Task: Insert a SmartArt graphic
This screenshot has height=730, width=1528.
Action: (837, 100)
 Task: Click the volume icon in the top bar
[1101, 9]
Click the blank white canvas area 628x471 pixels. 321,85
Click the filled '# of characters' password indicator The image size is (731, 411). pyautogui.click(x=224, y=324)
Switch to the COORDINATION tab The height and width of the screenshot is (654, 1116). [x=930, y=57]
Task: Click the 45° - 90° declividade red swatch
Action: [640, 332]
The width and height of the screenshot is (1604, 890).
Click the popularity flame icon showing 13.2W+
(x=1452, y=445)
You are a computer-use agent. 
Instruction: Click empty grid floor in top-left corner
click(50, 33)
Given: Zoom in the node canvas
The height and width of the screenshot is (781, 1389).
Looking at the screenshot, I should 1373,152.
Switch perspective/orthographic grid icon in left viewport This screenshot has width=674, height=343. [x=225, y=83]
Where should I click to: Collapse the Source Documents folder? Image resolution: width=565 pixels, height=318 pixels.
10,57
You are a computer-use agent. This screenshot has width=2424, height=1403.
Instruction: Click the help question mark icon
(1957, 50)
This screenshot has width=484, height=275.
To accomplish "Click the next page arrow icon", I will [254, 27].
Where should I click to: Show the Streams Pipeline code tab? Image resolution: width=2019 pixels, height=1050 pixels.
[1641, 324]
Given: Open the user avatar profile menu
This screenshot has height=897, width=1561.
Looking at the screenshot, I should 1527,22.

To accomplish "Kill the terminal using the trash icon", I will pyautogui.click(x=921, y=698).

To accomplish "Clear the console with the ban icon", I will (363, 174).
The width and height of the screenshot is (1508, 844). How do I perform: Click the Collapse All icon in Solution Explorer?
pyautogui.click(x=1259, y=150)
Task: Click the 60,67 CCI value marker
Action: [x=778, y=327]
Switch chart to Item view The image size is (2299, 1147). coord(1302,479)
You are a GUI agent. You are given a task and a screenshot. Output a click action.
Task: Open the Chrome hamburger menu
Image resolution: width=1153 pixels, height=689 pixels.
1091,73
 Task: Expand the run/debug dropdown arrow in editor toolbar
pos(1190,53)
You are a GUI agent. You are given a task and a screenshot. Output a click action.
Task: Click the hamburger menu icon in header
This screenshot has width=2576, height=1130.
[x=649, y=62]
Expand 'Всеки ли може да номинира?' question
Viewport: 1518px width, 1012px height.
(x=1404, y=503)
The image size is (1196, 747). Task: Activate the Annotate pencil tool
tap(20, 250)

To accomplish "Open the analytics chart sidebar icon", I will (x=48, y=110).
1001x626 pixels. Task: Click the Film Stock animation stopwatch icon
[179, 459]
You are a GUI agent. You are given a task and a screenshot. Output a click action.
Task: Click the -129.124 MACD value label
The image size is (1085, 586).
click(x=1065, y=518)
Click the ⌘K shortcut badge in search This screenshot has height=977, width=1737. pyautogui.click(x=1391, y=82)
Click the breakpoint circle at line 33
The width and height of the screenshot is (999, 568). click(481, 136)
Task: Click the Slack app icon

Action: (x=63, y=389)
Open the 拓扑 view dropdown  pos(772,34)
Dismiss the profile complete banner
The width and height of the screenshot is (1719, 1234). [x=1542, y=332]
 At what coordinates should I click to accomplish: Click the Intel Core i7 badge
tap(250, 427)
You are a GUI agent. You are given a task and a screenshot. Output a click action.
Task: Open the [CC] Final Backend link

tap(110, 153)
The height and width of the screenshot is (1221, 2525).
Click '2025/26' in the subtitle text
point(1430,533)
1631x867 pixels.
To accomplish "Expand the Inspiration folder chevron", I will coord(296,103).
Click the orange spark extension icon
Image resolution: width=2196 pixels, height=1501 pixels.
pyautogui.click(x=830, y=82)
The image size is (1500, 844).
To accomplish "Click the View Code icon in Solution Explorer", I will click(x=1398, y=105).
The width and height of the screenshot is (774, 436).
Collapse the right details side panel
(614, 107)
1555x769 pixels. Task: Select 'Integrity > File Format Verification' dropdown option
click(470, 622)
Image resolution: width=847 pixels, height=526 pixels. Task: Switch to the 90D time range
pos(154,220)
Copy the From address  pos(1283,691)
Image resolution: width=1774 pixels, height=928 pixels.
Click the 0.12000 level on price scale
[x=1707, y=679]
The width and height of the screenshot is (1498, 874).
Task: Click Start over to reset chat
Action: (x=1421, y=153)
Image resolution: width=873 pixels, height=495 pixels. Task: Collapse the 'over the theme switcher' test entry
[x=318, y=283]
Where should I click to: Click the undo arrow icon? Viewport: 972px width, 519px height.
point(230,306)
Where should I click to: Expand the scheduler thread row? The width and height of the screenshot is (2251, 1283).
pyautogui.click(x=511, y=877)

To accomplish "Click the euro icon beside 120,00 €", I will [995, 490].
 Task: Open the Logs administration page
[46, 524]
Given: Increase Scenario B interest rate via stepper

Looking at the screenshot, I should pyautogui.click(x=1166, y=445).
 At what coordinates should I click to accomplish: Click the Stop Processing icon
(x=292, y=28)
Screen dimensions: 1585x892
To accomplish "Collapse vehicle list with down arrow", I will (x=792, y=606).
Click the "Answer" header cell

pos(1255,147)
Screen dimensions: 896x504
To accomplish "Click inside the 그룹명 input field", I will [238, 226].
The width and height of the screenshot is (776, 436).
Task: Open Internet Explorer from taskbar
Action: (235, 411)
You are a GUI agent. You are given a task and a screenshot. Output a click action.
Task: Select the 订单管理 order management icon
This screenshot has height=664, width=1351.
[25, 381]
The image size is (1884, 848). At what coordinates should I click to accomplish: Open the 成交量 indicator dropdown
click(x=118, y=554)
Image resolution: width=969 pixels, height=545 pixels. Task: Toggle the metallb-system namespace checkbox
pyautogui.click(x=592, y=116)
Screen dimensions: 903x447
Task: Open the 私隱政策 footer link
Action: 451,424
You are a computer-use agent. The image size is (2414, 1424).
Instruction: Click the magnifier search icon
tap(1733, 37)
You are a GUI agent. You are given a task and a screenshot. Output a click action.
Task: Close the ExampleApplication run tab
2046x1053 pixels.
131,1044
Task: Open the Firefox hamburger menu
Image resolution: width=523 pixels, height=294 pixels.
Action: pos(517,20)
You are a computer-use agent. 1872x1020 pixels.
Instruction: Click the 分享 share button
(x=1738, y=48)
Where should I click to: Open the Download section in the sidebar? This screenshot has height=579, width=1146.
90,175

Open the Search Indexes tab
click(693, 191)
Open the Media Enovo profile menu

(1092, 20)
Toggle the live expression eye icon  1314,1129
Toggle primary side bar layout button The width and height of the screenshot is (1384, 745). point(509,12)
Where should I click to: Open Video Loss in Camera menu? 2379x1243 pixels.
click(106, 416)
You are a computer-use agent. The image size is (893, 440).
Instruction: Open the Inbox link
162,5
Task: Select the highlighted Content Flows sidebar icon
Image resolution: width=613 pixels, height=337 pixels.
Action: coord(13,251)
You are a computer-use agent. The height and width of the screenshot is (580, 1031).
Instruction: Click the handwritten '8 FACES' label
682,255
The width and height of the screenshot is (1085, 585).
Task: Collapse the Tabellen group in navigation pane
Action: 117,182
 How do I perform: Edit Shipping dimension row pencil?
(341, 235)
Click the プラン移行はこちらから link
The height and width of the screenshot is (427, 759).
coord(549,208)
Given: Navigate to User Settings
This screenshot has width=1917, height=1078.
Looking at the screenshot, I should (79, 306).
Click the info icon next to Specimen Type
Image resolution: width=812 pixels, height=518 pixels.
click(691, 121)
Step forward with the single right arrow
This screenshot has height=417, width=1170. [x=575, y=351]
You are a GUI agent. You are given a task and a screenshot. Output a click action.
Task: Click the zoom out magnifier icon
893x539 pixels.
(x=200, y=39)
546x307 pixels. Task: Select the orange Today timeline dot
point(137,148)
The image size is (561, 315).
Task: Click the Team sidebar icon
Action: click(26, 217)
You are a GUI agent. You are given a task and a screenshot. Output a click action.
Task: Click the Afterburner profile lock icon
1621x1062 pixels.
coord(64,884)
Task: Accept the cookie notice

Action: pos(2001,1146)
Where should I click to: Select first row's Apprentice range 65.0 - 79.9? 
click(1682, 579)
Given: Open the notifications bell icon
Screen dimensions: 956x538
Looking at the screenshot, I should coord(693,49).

> [TASK DESCRIPTION]:
Within the listing above, give again exactly every line from the line with "Instruction: Click the 分享 share button" through the line with "You are a computer-use agent. The height", both included, and no other line.

> [TASK SOLUTION]:
Instruction: Click the 分享 share button
(x=1738, y=48)
Where should I click to: Open the Download section in the sidebar? This screenshot has height=579, width=1146.
90,175

Open the Search Indexes tab
click(693, 191)
Open the Media Enovo profile menu

(1092, 20)
Toggle the live expression eye icon  1314,1129
Toggle primary side bar layout button The width and height of the screenshot is (1384, 745). point(509,12)
Where should I click to: Open Video Loss in Camera menu? 2379x1243 pixels.
click(106, 416)
You are a computer-use agent. The image size is (893, 440).
Instruction: Open the Inbox link
162,5
Task: Select the highlighted Content Flows sidebar icon
Image resolution: width=613 pixels, height=337 pixels.
Action: coord(13,251)
You are a computer-use agent. The height and width of the screenshot is (580, 1031).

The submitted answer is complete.